■ WORK TO COMPLETE
Below is a listing; print exactly its lines from the one containing "Click the watermark at photo bottom" down to the one containing "Task: Click the Jira", both inclusive, with every picture left out.

■ DATA PROVIDED
--- START ---

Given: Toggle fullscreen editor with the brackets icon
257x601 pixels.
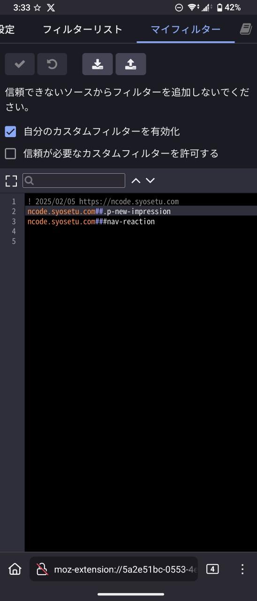Looking at the screenshot, I should (11, 181).
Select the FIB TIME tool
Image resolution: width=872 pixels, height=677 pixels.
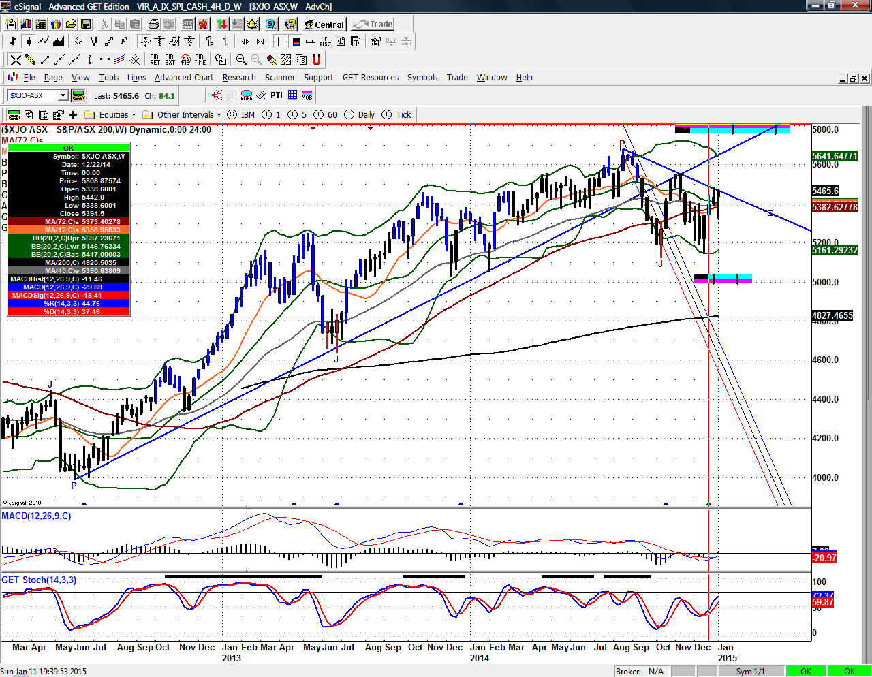pyautogui.click(x=200, y=60)
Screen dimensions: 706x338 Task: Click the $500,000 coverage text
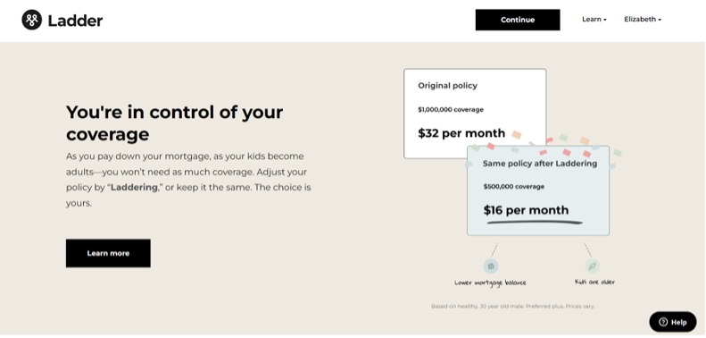click(x=514, y=186)
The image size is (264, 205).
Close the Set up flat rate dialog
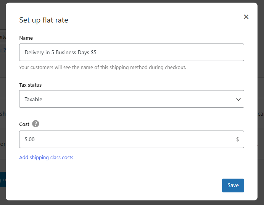point(246,17)
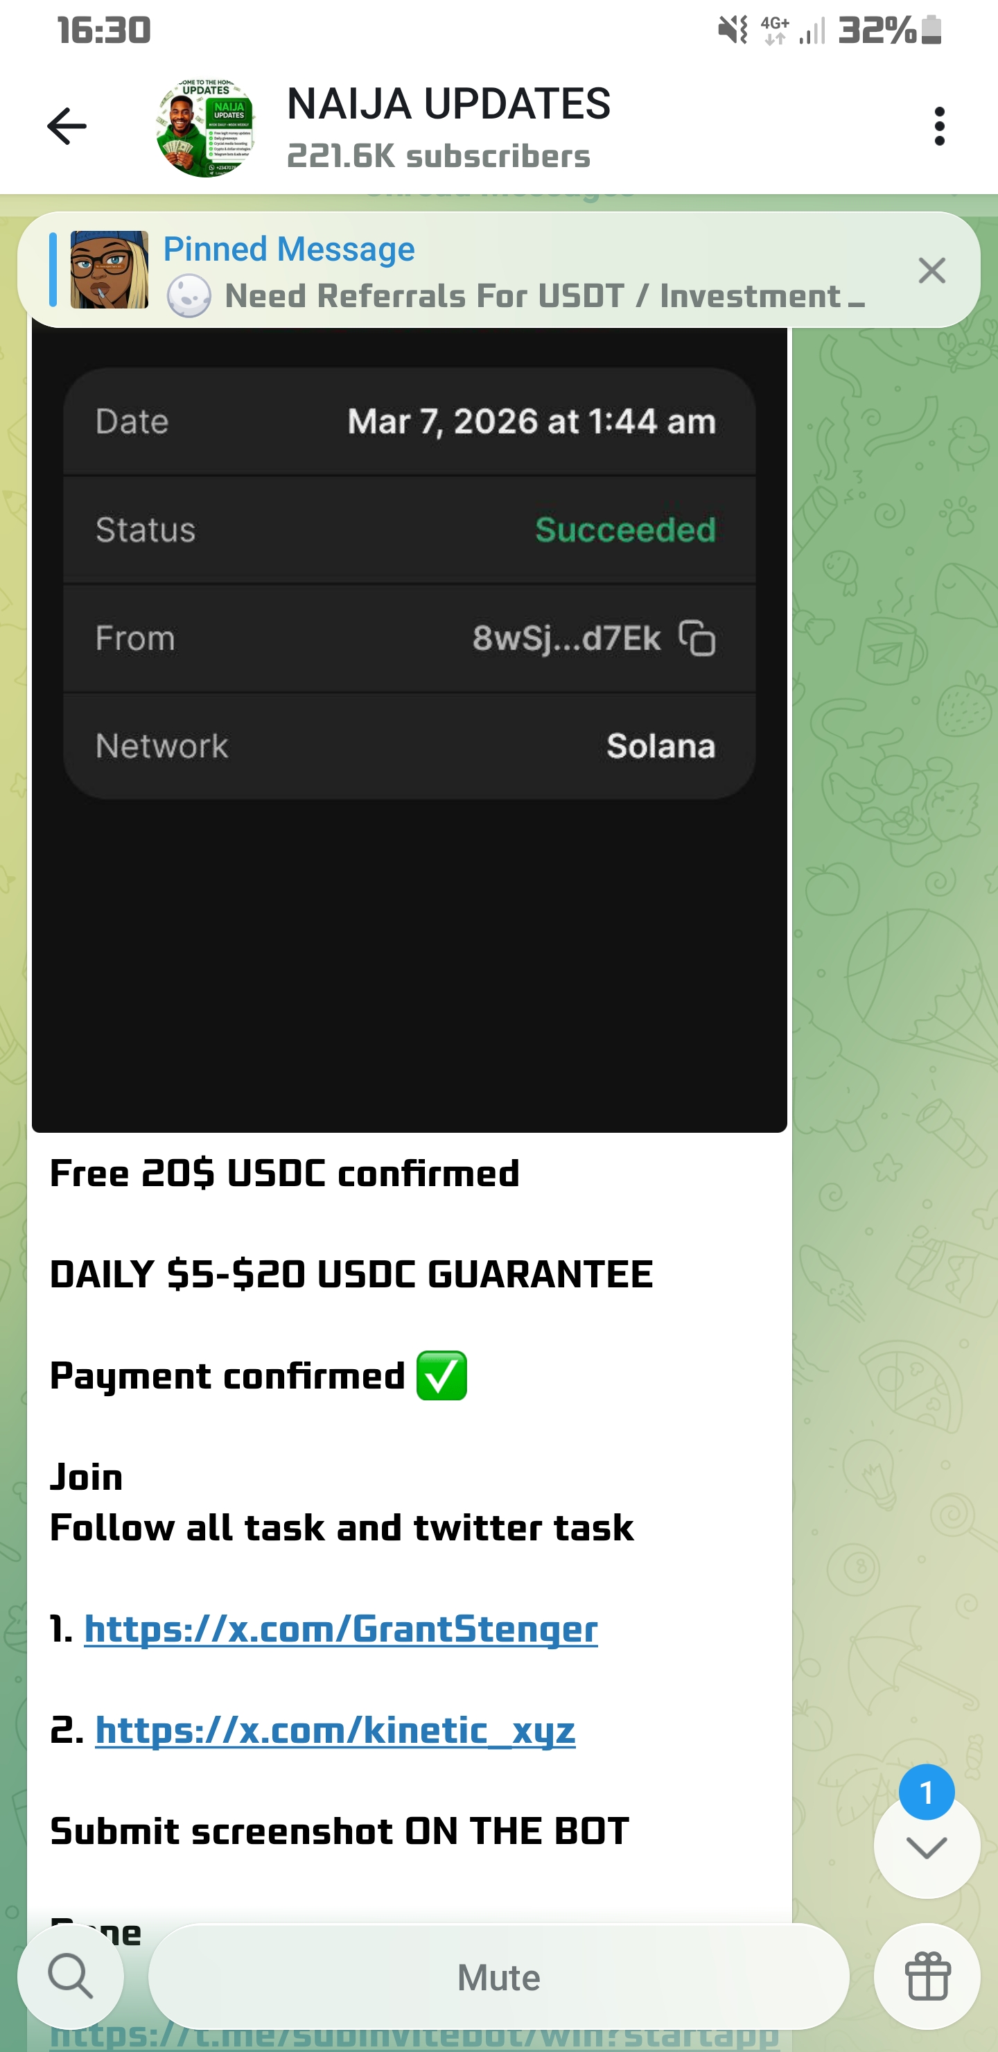Tap the pinned message avatar thumbnail
The image size is (998, 2052).
coord(109,270)
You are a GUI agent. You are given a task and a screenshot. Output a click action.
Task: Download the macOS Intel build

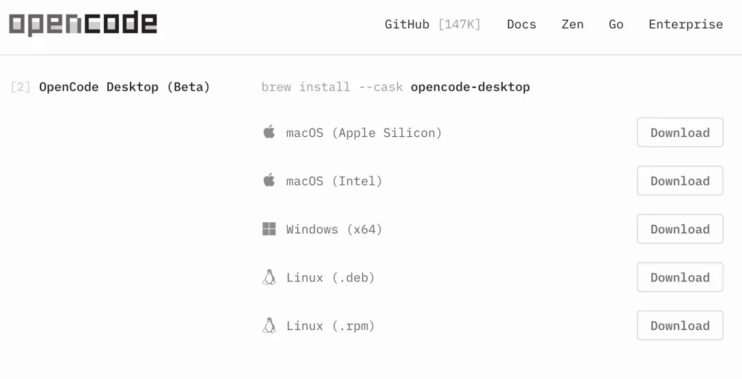click(679, 181)

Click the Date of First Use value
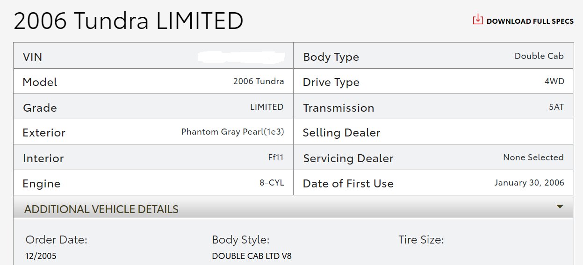[529, 183]
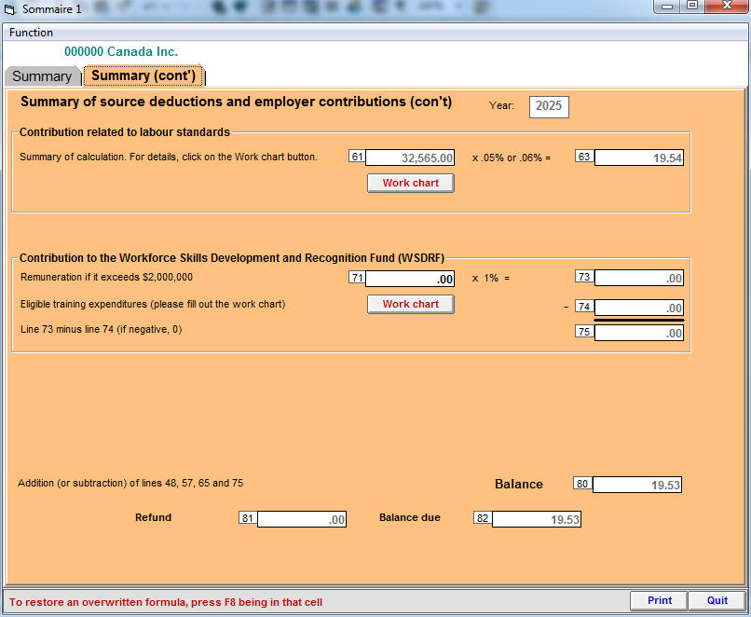This screenshot has width=751, height=617.
Task: Click the line 74 training expenditures field
Action: click(638, 308)
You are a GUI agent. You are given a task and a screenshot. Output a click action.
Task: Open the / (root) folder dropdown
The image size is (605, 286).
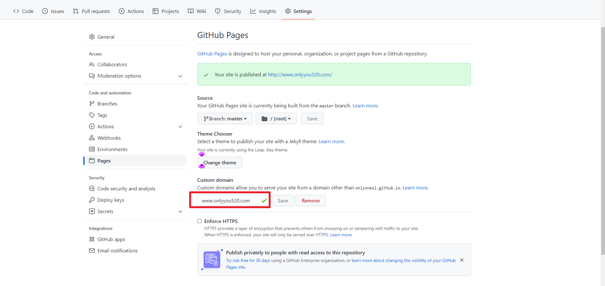[x=276, y=118]

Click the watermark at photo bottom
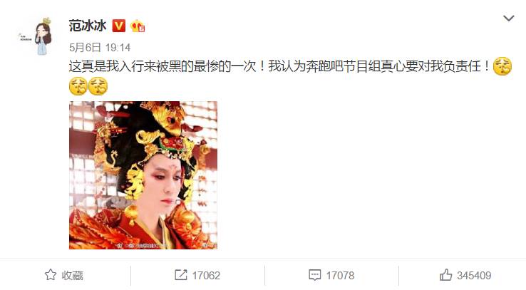click(x=141, y=246)
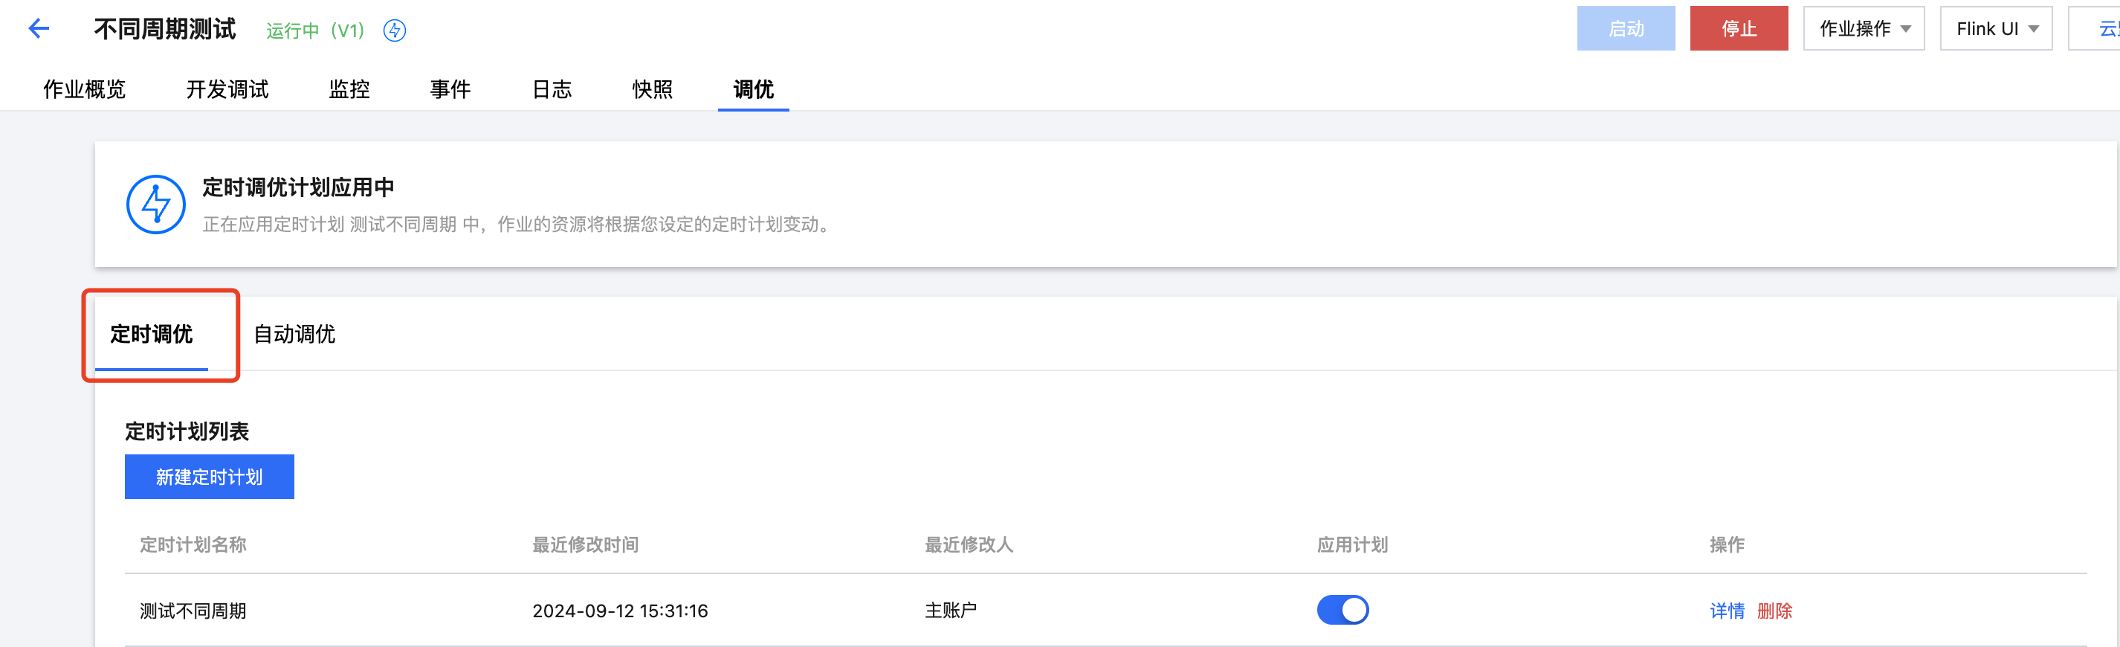Toggle the apply plan switch for 测试不同周期

[x=1342, y=610]
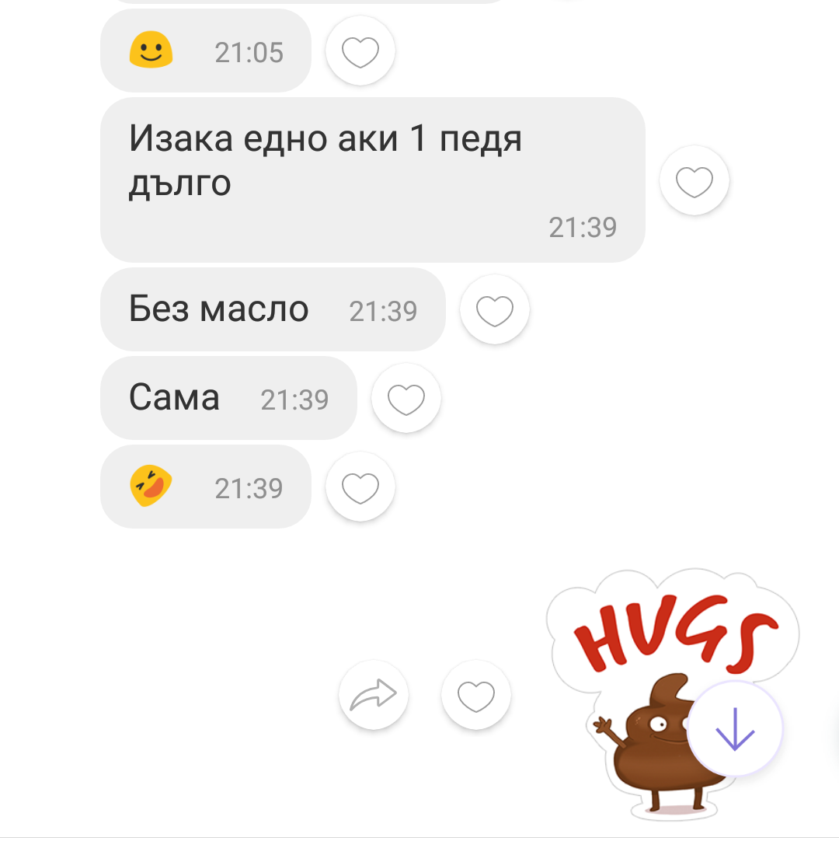839x848 pixels.
Task: Select the "Без масло" message bubble
Action: [x=273, y=310]
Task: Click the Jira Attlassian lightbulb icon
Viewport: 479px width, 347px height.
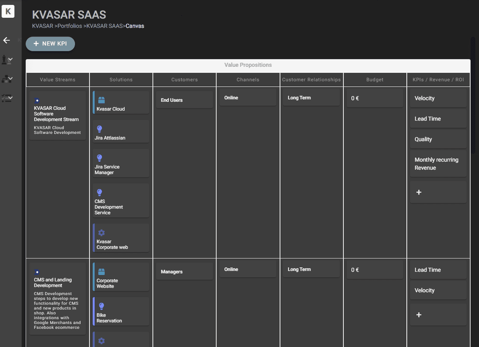Action: (99, 129)
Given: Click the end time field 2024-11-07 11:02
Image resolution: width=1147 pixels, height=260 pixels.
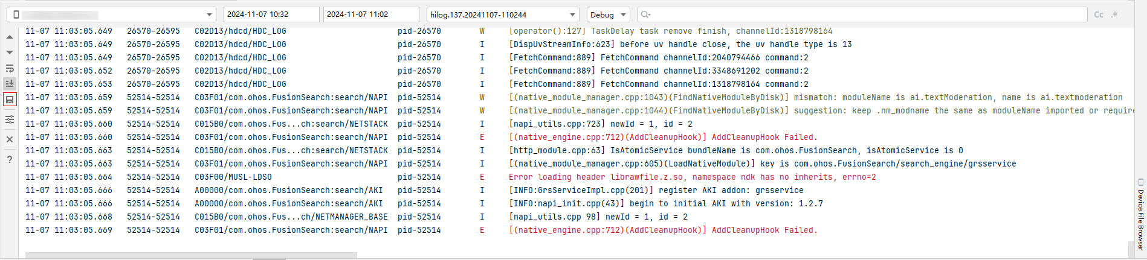Looking at the screenshot, I should pos(371,14).

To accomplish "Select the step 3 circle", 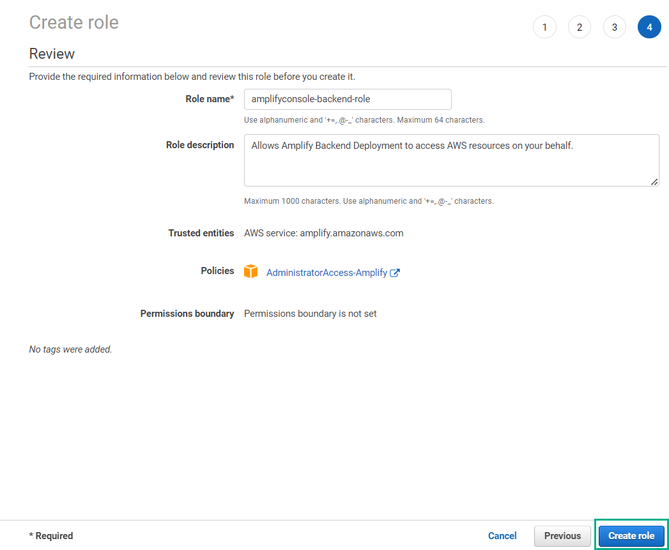I will click(615, 27).
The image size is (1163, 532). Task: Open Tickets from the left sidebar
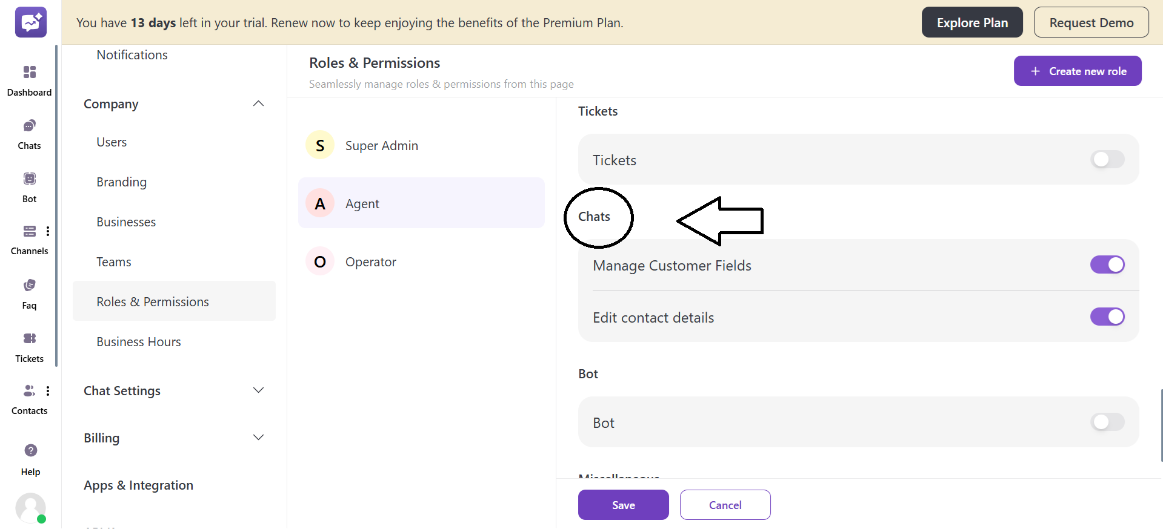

--- END ---

■ OUTPUT
Click the watermark at photo bottom
click(x=141, y=246)
Toggle the apply plan switch for 测试不同周期

[x=1342, y=610]
839x848 pixels.
Task: Select the "Без масло" message bubble
Action: [x=273, y=310]
Task: Click the Jira Attlassian lightbulb icon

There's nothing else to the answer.